/---

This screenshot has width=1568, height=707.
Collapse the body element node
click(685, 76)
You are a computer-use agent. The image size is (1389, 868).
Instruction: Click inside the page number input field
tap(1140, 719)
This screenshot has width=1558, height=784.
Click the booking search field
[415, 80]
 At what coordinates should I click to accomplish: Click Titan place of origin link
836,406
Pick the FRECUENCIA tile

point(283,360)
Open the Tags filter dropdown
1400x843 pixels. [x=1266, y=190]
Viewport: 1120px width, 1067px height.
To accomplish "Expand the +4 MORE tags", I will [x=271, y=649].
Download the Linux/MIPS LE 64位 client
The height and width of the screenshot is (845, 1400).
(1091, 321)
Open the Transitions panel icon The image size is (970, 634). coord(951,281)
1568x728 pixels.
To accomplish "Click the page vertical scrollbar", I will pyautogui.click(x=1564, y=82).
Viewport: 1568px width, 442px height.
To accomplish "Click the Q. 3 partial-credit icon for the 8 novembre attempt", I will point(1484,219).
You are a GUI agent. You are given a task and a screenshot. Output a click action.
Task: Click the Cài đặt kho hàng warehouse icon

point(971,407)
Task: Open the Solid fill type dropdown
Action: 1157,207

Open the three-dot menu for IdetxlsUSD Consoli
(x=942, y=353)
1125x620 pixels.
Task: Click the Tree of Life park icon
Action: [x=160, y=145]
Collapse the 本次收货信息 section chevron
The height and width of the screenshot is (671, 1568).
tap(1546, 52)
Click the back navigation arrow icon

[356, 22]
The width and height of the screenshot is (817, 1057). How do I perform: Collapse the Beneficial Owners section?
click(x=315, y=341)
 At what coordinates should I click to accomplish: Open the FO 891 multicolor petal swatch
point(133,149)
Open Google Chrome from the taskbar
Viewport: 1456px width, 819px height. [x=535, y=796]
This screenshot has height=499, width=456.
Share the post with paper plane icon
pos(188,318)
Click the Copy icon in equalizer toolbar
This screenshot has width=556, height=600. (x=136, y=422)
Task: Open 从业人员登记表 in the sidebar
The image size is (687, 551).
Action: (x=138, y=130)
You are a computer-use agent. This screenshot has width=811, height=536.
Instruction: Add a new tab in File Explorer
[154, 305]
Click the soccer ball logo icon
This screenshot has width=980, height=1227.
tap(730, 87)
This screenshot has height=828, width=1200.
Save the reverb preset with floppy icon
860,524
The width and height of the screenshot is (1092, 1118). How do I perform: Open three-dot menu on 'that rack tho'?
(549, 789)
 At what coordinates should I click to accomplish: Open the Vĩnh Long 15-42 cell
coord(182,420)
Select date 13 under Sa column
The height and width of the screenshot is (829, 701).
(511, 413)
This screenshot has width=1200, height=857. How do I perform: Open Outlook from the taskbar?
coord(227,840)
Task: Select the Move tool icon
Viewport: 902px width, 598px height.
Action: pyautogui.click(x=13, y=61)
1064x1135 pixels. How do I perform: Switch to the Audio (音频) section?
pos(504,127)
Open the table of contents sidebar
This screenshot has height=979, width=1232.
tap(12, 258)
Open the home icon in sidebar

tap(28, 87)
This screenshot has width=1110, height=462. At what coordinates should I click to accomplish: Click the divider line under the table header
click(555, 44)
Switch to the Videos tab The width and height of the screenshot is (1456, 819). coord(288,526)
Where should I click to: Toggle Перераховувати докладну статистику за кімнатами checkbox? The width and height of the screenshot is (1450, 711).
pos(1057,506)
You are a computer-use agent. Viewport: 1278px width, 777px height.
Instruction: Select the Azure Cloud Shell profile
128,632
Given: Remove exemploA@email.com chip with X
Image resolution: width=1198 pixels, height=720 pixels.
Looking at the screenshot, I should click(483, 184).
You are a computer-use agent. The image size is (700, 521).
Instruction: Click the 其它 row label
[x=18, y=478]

\---

**Tarea escrita:** Actualiza todos los datos: vuelve a escribirlos con "Instruction" cambiado por "Step" y el resto intacto.

**Respuesta correcta:**
This screenshot has width=1568, height=707.
Collapse the body element node
click(685, 76)
You are a computer-use agent. The image size is (1389, 868).
Step: Click inside the page number input field
tap(1140, 719)
This screenshot has width=1558, height=784.
Click the booking search field
[415, 80]
 At what coordinates should I click to accomplish: Click Titan place of origin link
836,406
Pick the FRECUENCIA tile

point(283,360)
Open the Tags filter dropdown
1400x843 pixels. [x=1266, y=190]
Viewport: 1120px width, 1067px height.
To accomplish "Expand the +4 MORE tags", I will [x=271, y=649].
Download the Linux/MIPS LE 64位 client
The height and width of the screenshot is (845, 1400).
(1091, 321)
Open the Transitions panel icon The image size is (970, 634). coord(951,281)
1568x728 pixels.
To accomplish "Click the page vertical scrollbar", I will pyautogui.click(x=1564, y=82).
Viewport: 1568px width, 442px height.
To accomplish "Click the Q. 3 partial-credit icon for the 8 novembre attempt", I will point(1484,219).
You are a GUI agent. You are given a task and a screenshot. Output a click action.
Task: Click the Cài đặt kho hàng warehouse icon

point(971,407)
Task: Open the Solid fill type dropdown
Action: 1157,207

Open the three-dot menu for IdetxlsUSD Consoli
(x=942, y=353)
1125x620 pixels.
Task: Click the Tree of Life park icon
Action: [x=160, y=145]
Collapse the 本次收货信息 section chevron
The height and width of the screenshot is (671, 1568).
tap(1546, 52)
Click the back navigation arrow icon

[356, 22]
The width and height of the screenshot is (817, 1057). How do I perform: Collapse the Beneficial Owners section?
click(x=315, y=341)
 At what coordinates should I click to accomplish: Open the FO 891 multicolor petal swatch
point(133,149)
Open Google Chrome from the taskbar
Viewport: 1456px width, 819px height. [x=535, y=796]
This screenshot has height=499, width=456.
Share the post with paper plane icon
pos(188,318)
Click the Copy icon in equalizer toolbar
This screenshot has width=556, height=600. (x=136, y=422)
Task: Open 从业人员登记表 in the sidebar
The image size is (687, 551).
Action: (x=138, y=130)
You are a computer-use agent. This screenshot has width=811, height=536.
Step: Add a new tab in File Explorer
[154, 305]
Click the soccer ball logo icon
This screenshot has width=980, height=1227.
tap(730, 87)
This screenshot has height=828, width=1200.
Save the reverb preset with floppy icon
860,524
The width and height of the screenshot is (1092, 1118). How do I perform: Open three-dot menu on 'that rack tho'?
(549, 789)
 At what coordinates should I click to accomplish: Open the Vĩnh Long 15-42 cell
coord(182,420)
Select date 13 under Sa column
The height and width of the screenshot is (829, 701).
(511, 413)
This screenshot has width=1200, height=857. How do I perform: Open Outlook from the taskbar?
coord(227,840)
Task: Select the Move tool icon
Viewport: 902px width, 598px height.
Action: pyautogui.click(x=13, y=61)
1064x1135 pixels. How do I perform: Switch to the Audio (音频) section?
pos(504,127)
Open the table of contents sidebar
This screenshot has height=979, width=1232.
tap(12, 258)
Open the home icon in sidebar

tap(28, 87)
This screenshot has width=1110, height=462. At what coordinates should I click to accomplish: Click the divider line under the table header
click(555, 44)
Switch to the Videos tab The width and height of the screenshot is (1456, 819). coord(288,526)
Where should I click to: Toggle Перераховувати докладну статистику за кімнатами checkbox? The width and height of the screenshot is (1450, 711).
pos(1057,506)
You are a computer-use agent. Viewport: 1278px width, 777px height.
Step: Select the Azure Cloud Shell profile
128,632
Given: Remove exemploA@email.com chip with X
Image resolution: width=1198 pixels, height=720 pixels.
Looking at the screenshot, I should click(483, 184).
You are a computer-use agent. The image size is (700, 521).
Step: Click the 其它 row label
[x=18, y=478]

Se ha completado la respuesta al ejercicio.